> [Set problem] Please rewrite everything in the data from the line containing "Given: Close the Yulieth adjustment dialog" down to the end as a Markdown table with the columns Row and Line. Skip blank lines and leave out the pictures.

--- Start of Dataset content ---

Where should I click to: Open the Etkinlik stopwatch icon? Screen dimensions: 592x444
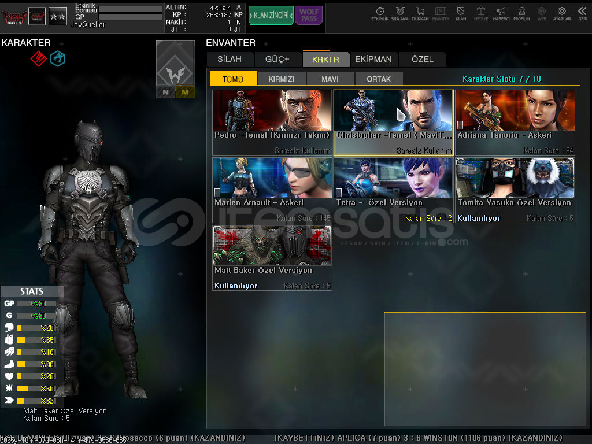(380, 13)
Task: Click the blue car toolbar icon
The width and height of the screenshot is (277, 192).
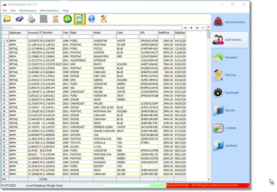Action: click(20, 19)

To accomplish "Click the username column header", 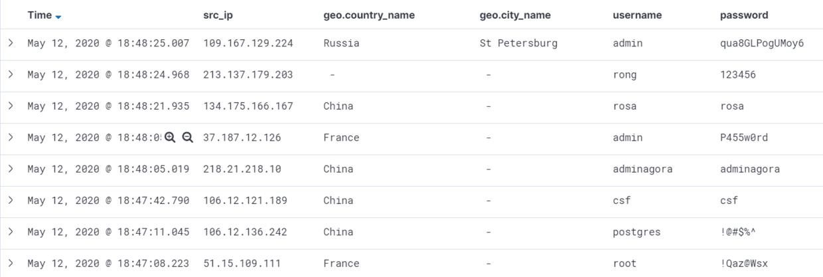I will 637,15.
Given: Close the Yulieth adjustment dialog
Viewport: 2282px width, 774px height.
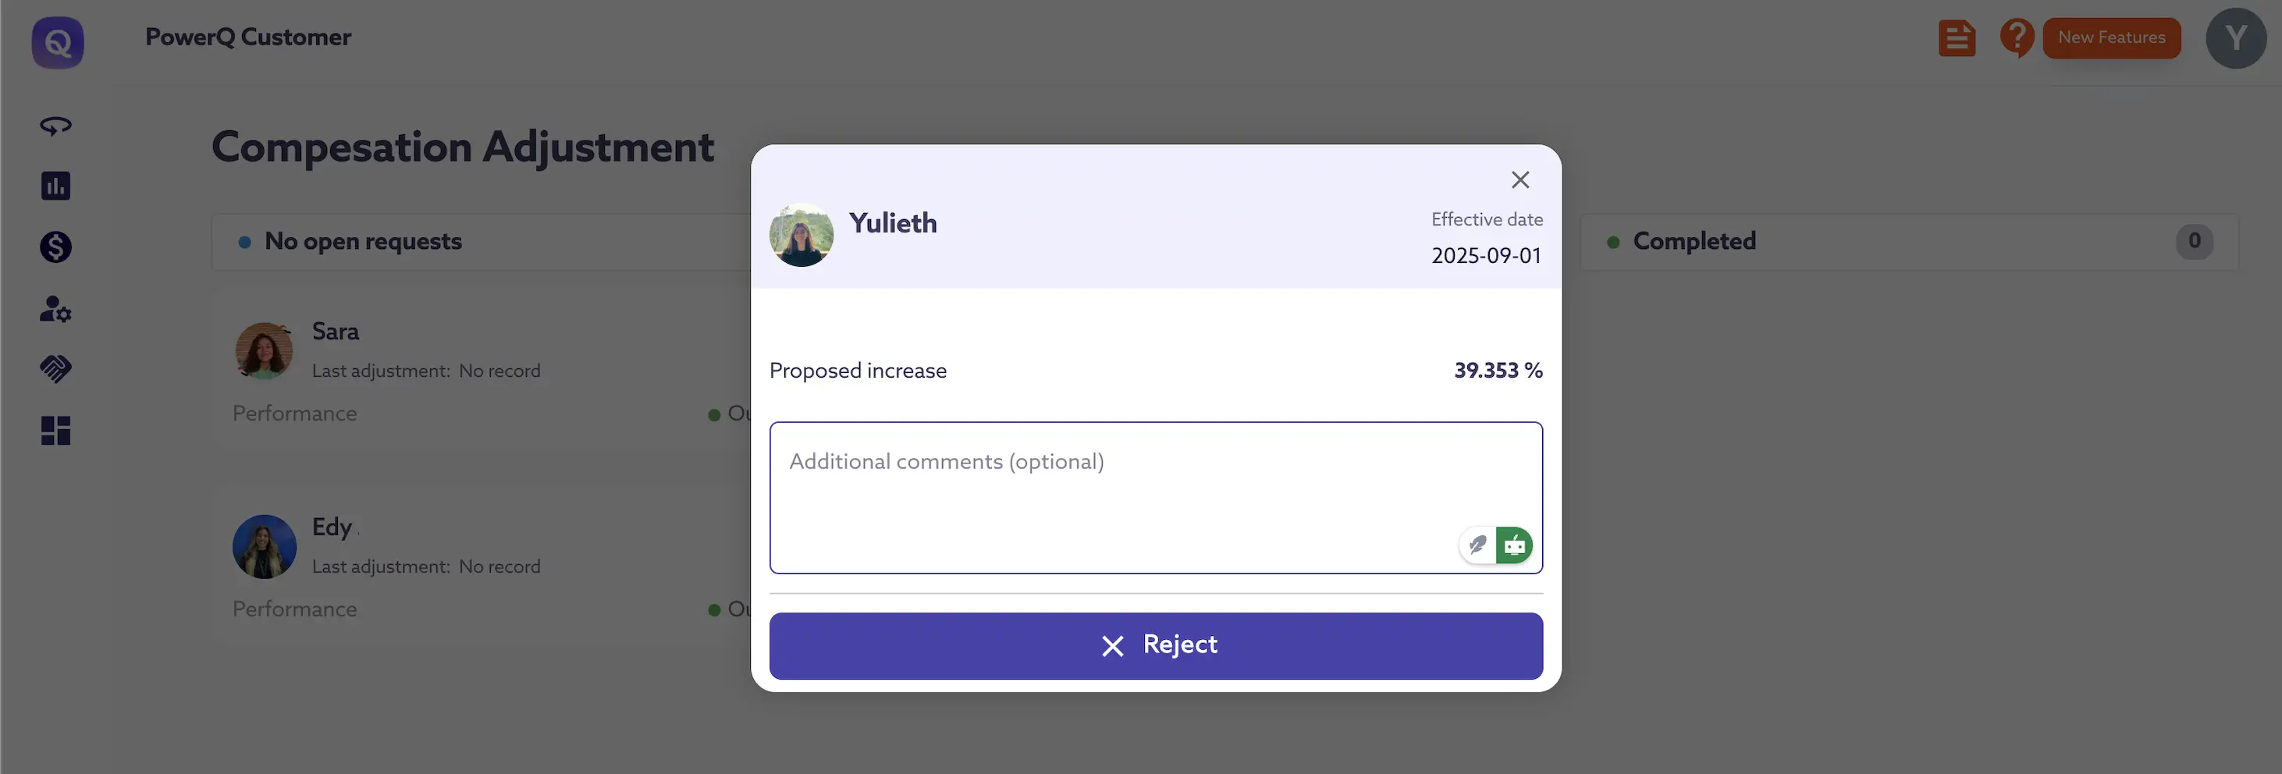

--- End of Dataset content ---

> [Result of the task]
| Row | Line |
|---|---|
| 1 | Given: Close the Yulieth adjustment dialog |
| 2 | Viewport: 2282px width, 774px height. |